> _WORK INSTRUCTIONS_
Given the entries below, copy each of them out exactly.

> _DATA FOR THIS TASK_

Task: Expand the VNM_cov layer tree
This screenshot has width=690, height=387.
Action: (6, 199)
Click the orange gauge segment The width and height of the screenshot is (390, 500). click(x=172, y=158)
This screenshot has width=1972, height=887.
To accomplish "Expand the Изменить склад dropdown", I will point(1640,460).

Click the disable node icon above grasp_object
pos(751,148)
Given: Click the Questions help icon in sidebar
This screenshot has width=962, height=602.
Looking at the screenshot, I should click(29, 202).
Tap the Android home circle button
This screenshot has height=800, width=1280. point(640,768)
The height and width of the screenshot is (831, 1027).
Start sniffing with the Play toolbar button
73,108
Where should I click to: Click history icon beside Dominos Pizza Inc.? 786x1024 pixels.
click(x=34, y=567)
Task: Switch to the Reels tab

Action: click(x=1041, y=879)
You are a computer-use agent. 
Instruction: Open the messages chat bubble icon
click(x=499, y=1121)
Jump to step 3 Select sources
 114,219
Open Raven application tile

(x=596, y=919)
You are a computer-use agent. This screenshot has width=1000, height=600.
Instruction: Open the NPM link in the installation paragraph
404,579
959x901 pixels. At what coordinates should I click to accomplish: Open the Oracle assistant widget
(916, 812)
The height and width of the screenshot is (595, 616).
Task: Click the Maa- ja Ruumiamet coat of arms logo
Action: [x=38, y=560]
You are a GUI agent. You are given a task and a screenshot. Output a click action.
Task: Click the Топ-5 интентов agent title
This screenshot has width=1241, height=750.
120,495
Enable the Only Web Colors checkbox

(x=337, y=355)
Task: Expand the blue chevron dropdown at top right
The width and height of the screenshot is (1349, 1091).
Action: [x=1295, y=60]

> _ANSWER FOR THIS EXERCISE_
Task: Expand the VNM_cov layer tree
This screenshot has width=690, height=387.
Action: (6, 199)
Click the orange gauge segment The width and height of the screenshot is (390, 500). click(x=172, y=158)
This screenshot has width=1972, height=887.
To accomplish "Expand the Изменить склад dropdown", I will point(1640,460).

Click the disable node icon above grasp_object
pos(751,148)
Given: Click the Questions help icon in sidebar
This screenshot has width=962, height=602.
Looking at the screenshot, I should click(29, 202).
Tap the Android home circle button
This screenshot has height=800, width=1280. point(640,768)
The height and width of the screenshot is (831, 1027).
Start sniffing with the Play toolbar button
73,108
Where should I click to: Click history icon beside Dominos Pizza Inc.? 786x1024 pixels.
click(x=34, y=567)
Task: Switch to the Reels tab

Action: click(x=1041, y=879)
You are a computer-use agent. 
Instruction: Open the messages chat bubble icon
click(x=499, y=1121)
Jump to step 3 Select sources
 114,219
Open Raven application tile

(x=596, y=919)
You are a computer-use agent. This screenshot has width=1000, height=600.
Instruction: Open the NPM link in the installation paragraph
404,579
959x901 pixels. At what coordinates should I click to accomplish: Open the Oracle assistant widget
(916, 812)
The height and width of the screenshot is (595, 616).
Task: Click the Maa- ja Ruumiamet coat of arms logo
Action: [x=38, y=560]
You are a GUI agent. You are given a task and a screenshot. Output a click action.
Task: Click the Топ-5 интентов agent title
This screenshot has width=1241, height=750.
120,495
Enable the Only Web Colors checkbox

(x=337, y=355)
Task: Expand the blue chevron dropdown at top right
The width and height of the screenshot is (1349, 1091).
Action: [x=1295, y=60]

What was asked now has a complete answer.